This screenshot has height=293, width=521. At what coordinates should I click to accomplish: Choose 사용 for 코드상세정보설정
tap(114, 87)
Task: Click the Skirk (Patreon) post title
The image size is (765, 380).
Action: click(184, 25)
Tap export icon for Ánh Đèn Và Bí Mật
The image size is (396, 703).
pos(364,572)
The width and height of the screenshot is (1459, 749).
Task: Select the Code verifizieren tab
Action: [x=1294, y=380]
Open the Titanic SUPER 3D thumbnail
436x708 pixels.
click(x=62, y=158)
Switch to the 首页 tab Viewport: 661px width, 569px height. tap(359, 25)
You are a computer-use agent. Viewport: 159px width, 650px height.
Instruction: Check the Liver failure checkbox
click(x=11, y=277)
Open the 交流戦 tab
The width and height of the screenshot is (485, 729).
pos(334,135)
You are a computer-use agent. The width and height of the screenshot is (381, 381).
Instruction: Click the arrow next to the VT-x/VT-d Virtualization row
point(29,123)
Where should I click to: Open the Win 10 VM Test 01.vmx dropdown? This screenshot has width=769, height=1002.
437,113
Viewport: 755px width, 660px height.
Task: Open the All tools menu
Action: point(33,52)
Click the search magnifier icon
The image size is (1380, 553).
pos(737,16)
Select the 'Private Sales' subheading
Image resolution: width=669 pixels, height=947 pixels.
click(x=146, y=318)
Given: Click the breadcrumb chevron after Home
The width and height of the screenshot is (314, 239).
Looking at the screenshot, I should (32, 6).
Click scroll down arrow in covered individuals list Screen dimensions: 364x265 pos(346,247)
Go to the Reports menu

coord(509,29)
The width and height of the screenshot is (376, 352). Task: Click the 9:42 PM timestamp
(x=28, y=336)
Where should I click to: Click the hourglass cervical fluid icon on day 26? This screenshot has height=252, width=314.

---

■ EXERCISE DETAILS ■
Take every line from the data that contains the word "computer".

■ SOLUTION TO THIS PROBLEM ■
You are a computer-use agent. Viewport: 159px width, 650px height.
You are a computer-use agent. The width and height of the screenshot is (381, 381).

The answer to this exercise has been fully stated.